Please set down, with no changes, every line of the material below from the one containing "Task: Click the" through the end. Skip the pictures.

[Opening Supplied records section]

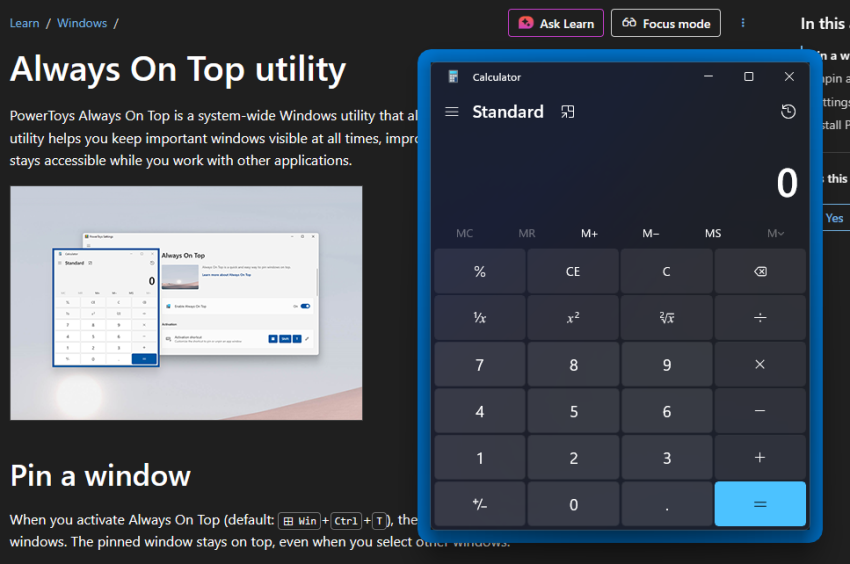The height and width of the screenshot is (564, 850).
Task: Toggle sign with plus/minus key
Action: tap(479, 504)
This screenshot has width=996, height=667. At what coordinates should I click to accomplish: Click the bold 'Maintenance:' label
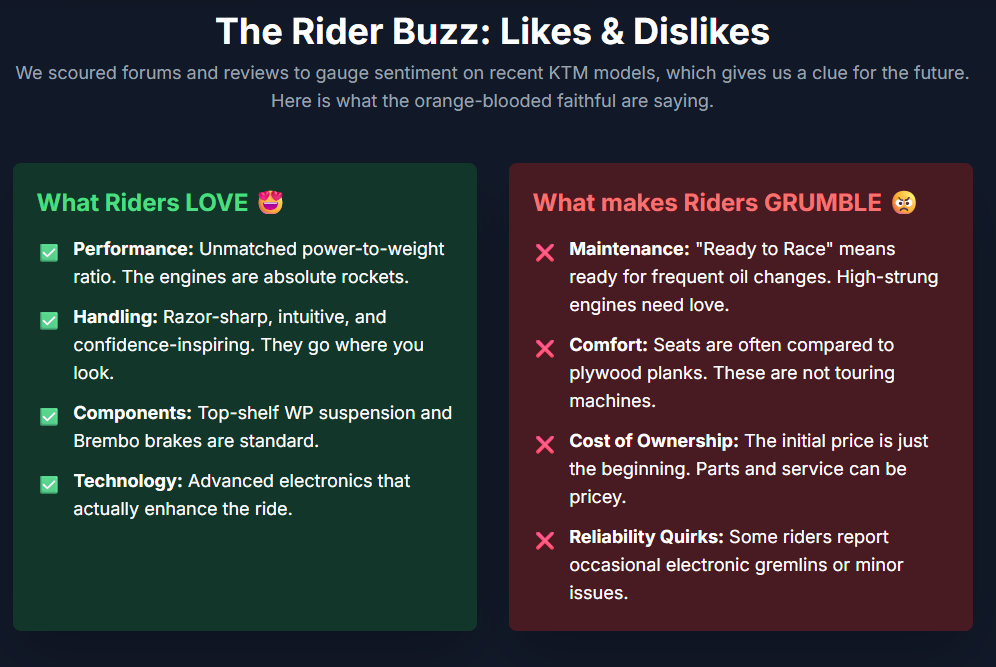pyautogui.click(x=629, y=249)
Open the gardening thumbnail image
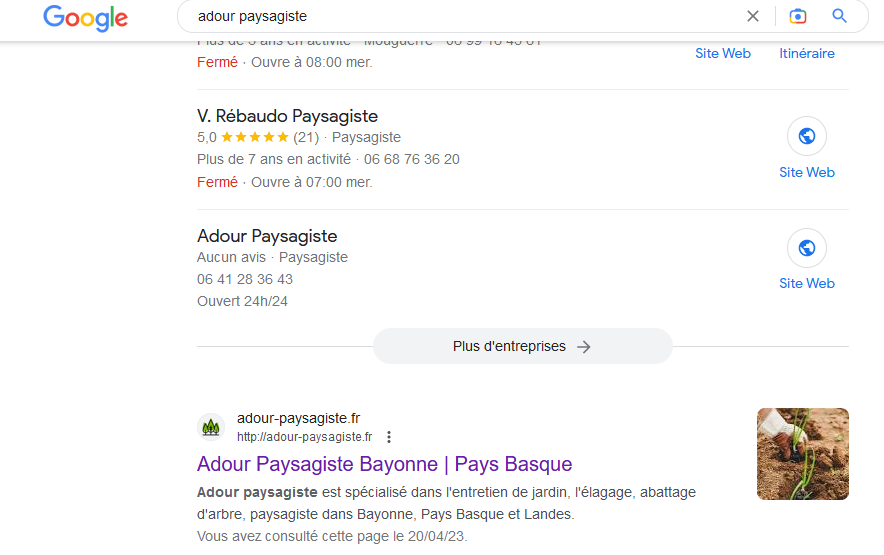This screenshot has height=555, width=884. (x=802, y=453)
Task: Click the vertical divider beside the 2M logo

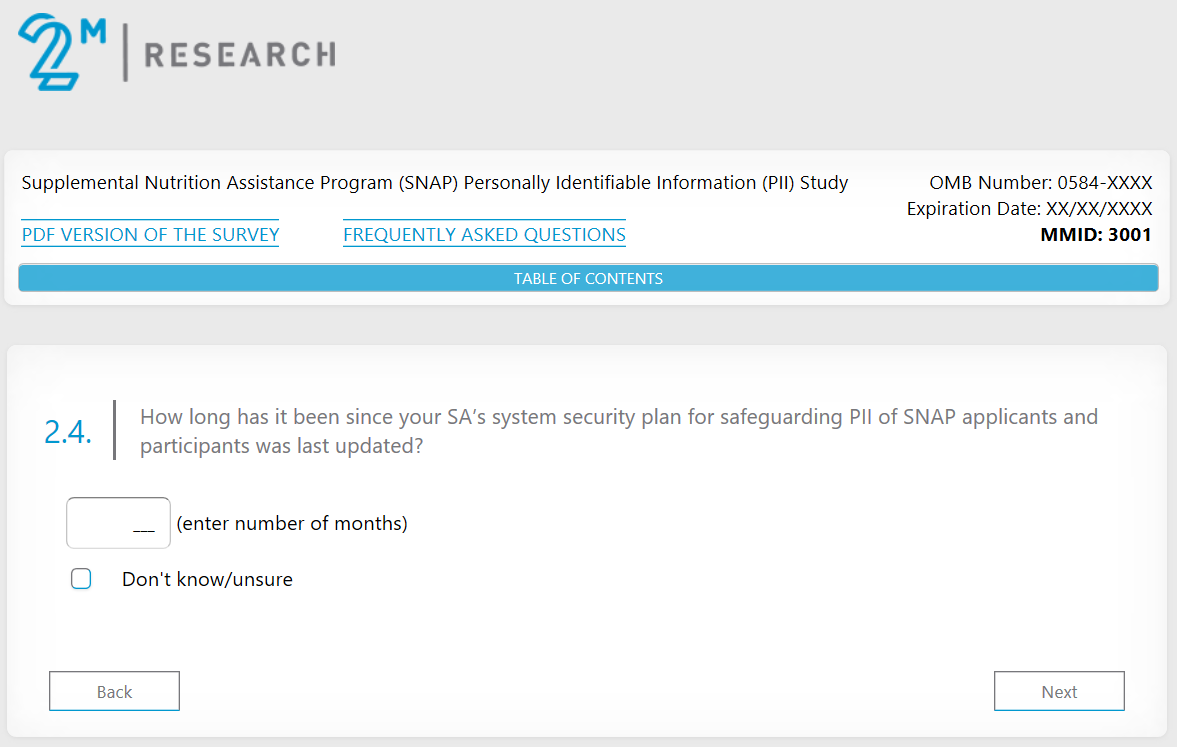Action: tap(125, 54)
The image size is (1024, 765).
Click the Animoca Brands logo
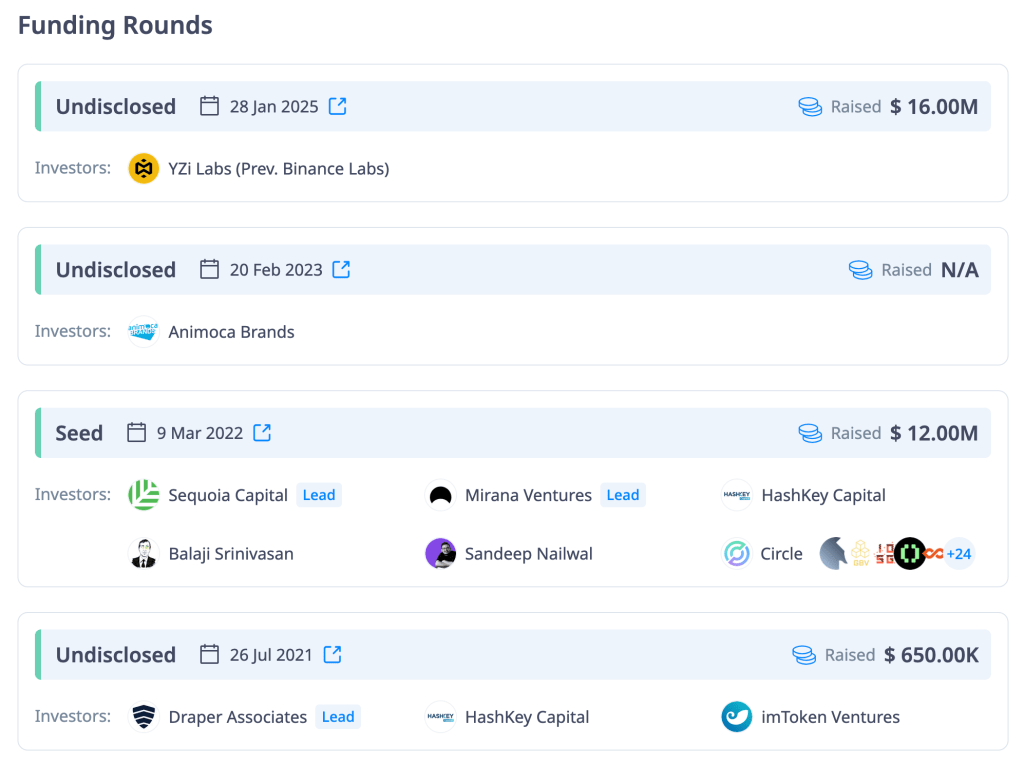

[Closing Supplied records section]

### Answer to this problem
Task: Click the vertical divider beside the 2M logo

Action: tap(125, 54)
The image size is (1024, 765).
Click the Animoca Brands logo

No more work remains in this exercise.